# [off] Conseils pour Achat d'un Laptop

## apocryphe

Bjr tout le monde !

je veux m'acheter un nouveau portable, et j'aimerai quelques conseils

1/ Je voudrais un portable silencieux ( que le ventilo bourine pas quoi ), est ce que les Turions chauffent peu par rapport au c2d ?

2/ Si quelqu un sait ou acheter un portable directement en clavier qwerty jsuis preneur

3/ quels sont les pays de l'union europeene qui utilisent des qwerty ?

mon budget max est de 1000 euros ( mais je prefererai autour de 800 )

j'aimerai:

- un core 2 duo ( en fait j'aimerai savoir si les turion et core duo sont chauffent aussi peu ? )

- 2 Go de ram

- un HD a 5400 t/m

- une carte grafique tres legere integre ( je ne joue pas )

- que son poid n'exede pas 2.9 kilo

et si possible une resolution egale ou superieure à 1440 x 900

merci !

----------

## YetiBarBar

 *apocryphe wrote:*   

> 3/ quels sont les pays de l'union europeene qui utilisent des qwerty ?

 

Bonjour,

Les Roumains (si, si, c'est dans l'UE !) utilise un clavier qwerty (mais je suis pas sur qu'il soit 100% sur le layout US, à vérifier).
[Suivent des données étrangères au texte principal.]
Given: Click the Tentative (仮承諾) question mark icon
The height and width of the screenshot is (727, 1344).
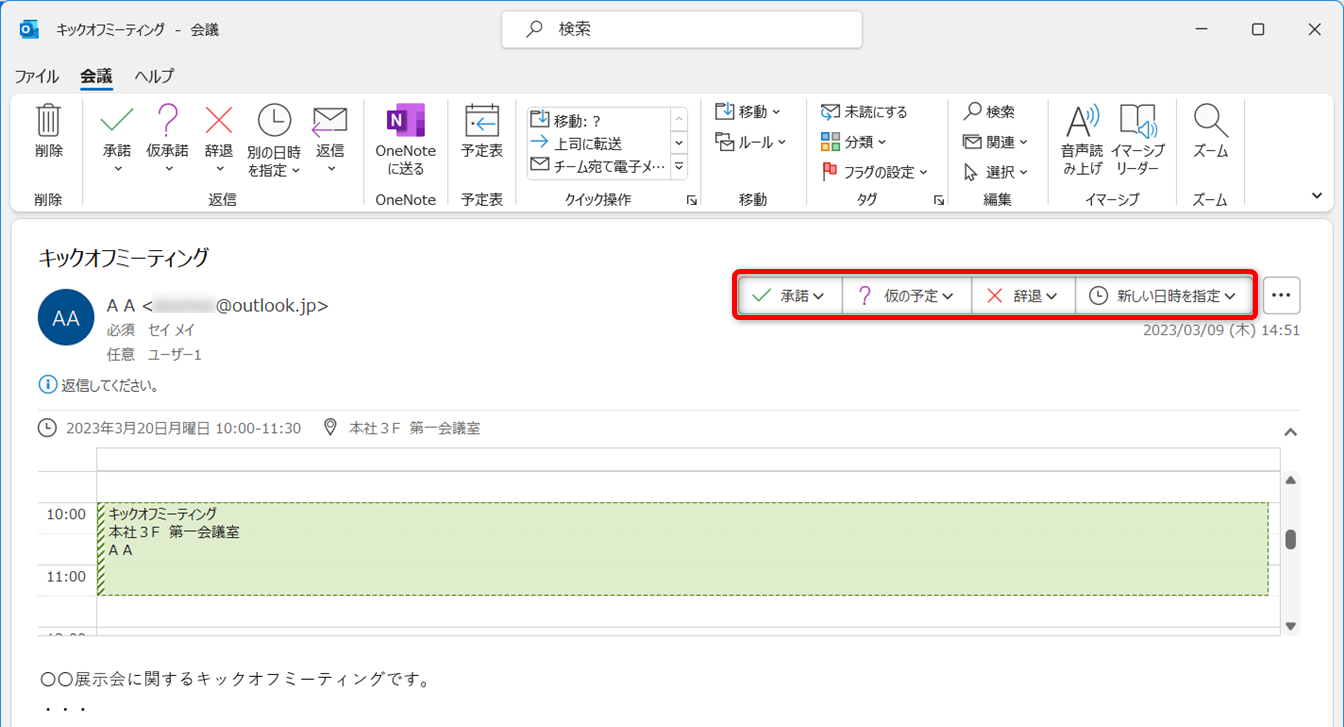Looking at the screenshot, I should tap(168, 122).
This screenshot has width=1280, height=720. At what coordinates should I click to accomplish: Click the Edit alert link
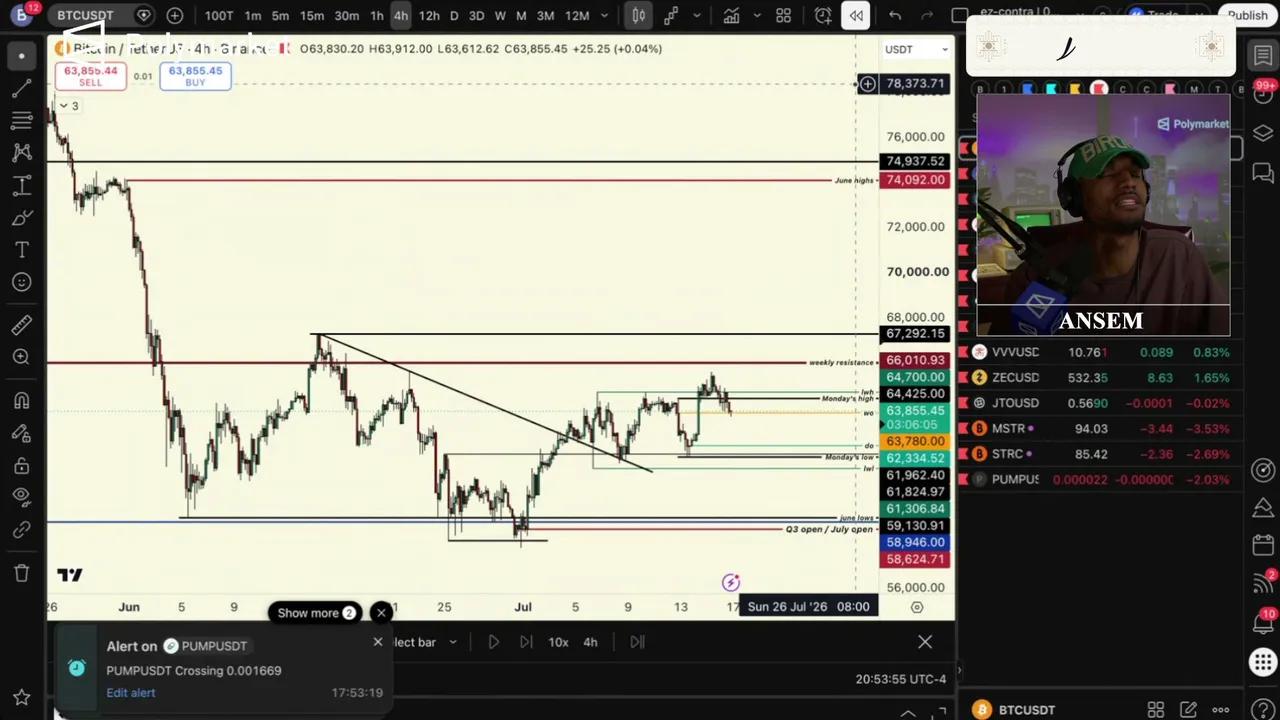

Pour m'être renseigné, il y a quelques temps (déjà 2/3 ans ....), Acer ne semble pas vendre de clavier "à part". (à l'époque, je voulais changer le clavier belge qu'un commerçant indélicat avait importé en France sans prévenir et que j'utilisais comme un clavier français par un vrai clavier français )

Ces infos ne répondent que partiellement à ton problème (surtout que la Roumanie, l'€ il ne connaisse pas encore vraiment, il te facture encore en LEI...)

----------

## kopp

Tu as regardé chez Dell ? Mon laptop correspond à tes requetes. C2D 2ghz, carte intel, 2go de ram, batterie 9 cellules, 14" 1440x900, autour de 3 kilos avec la grosse batterie. y a un an c'était un peu plus de 1000€ mais ça devrait être bien moins, et il me semble que tu peux les contacter chez dell pour changer le layout...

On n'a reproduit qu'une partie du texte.